Tarun Gogoi was one of the first Congressmen in Assam to announce his loyalty to Mrs Indira Gandhi when the Congress split in 1969. She saw him as a leading young leader of the party in the 1970s and attached him with Rajiv Gandhi in the capacity of an AICC joint secretary.

He says he will now focus on solving the perennial problem of flood and erosion that has broken the backbone of the state’s economy besides brining in the hawkish factions of the outlawed United Liberation Front of Assam (ULFA) and National Democratic Front of Bodoland (NDFB) to the negotiating table.

“The magic behind our landslide poll victory is development and sincerity.
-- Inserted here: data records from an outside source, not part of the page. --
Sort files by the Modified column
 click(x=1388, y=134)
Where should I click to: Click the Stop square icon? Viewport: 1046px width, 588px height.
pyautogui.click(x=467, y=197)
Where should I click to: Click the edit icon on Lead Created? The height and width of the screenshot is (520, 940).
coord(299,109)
People voted us to power, based on our performance in the last 10 years of our rule,” Gogoi says.

Gogoi attributes his success to his ability to speak his heart out and not siding with any lobby within the party throughout his political career. His stand-alone status within the party, in fact, helped his ascent. He was a consensus Congress candidate from the Jorhat Lok Sabha seat in 1971, the year of his foray into Parliament to which he was elected on five more occasions later.
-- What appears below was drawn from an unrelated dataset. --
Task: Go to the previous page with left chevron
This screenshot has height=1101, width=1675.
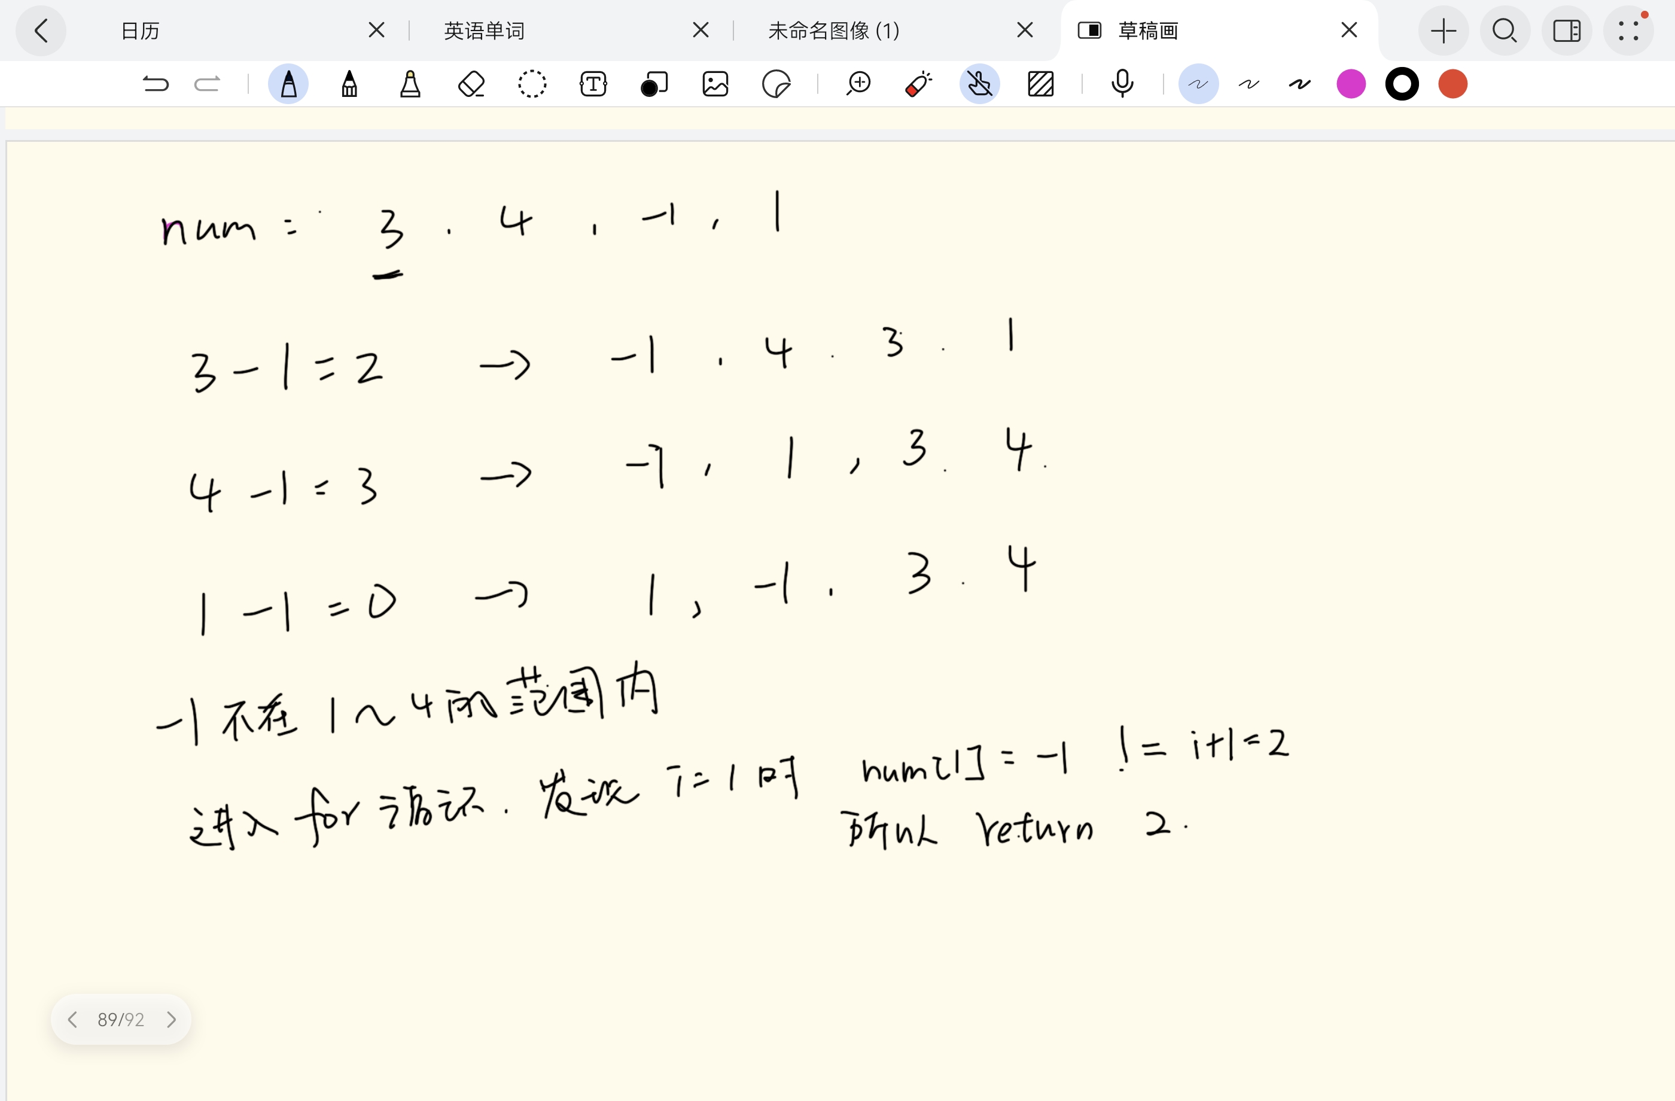Action: tap(72, 1019)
He has worked under a host of stalwarts, including Fakhruddin Ali Ahmed, Bisnuram Medhi, and Bimala Prasad Chaliha. No wonder he has managed to bring so many militants groups in the state, including factions of the ULFA and NDFB, for negotiations during the last 10 years.

He was put in charge of the Assam Pradesh Congress Committee as its president in 1986 during a difficult time when the morale of Congressmen was down in the wake of onslaught of the famous students’ movement against illegal infiltration from Bangladesh. He helped the party come back to power in 1991. The call to lead the APPC again came from the high command in the late 1990s after the demise of Hiteswar Saikia. Gogoi led the party to a poll victory again in 2001 Assembly polls and since then there has been no looking back for him.

“The responsibility on us is even more challenging this time. We need to be sincere, aggressive, and determined to make Assam self-reliant and work for the all-round economic development of the state. Insincerity on part of any of new ministerial colleagues would not be tolerated. We need to further stress on sectors like education, healthcare, roads and infrastructure, human resource development, agriculture, and tourism,” the Chief Minister said.

An RTI activist, Akhil Gogoi, who heads an NGO called Krishak Mukti Sangram Samity (KMSS), brought up the alleged Rs 1,000-crore scandal in the North Cachar Hills Autonomous District Council (NCHADC) which is governed under the Sixth Schedule. As the public organisations went up the arms against the government over the alleged scam, the Gogoi government asked the CBI to investigate. The residence of a close relative of R. H. Khan, a government official and prime accused in the scam, yielded Rs 13.85 crore. “Anyone proved guilty will be punished,”Gogoi says.

His small but happy family has been Gogoi’s source of inspiration. Dolly, his graceful wife, has always been around to take care of her busy husband. He takes pride in his two children. Daughter Chandrima is married to a technocrat working with Google in California and settled in the US. His 28-year-old son Gaurav, who has a Master’s in Public Administration from New York University, is now trying to cut his teeth in state politics under the shadow of his illustrious father. Dolly Gogoi and Gaurav took care of electioneering during the last election in Titabor constituency to give respite to Tarun Gogoi who has been busy hitting the campaign trail in the rest of the state, despite undergoing three heart surgeries during 2010-2011. Allegations made against them by the RTI activist backfired, and as they were found to be untrue.

His wife and children often tell Gogoi to call it a day in politics because the mounting workload is not in tune with his age and health. But with the passion to make Assam one of the most developed state, Gogoi is hardly thinking of quitting now. And why should he as long as his health permits him to tee off the stress on the lush green golf course and occasionally dance to the rhythm of Bihu dance.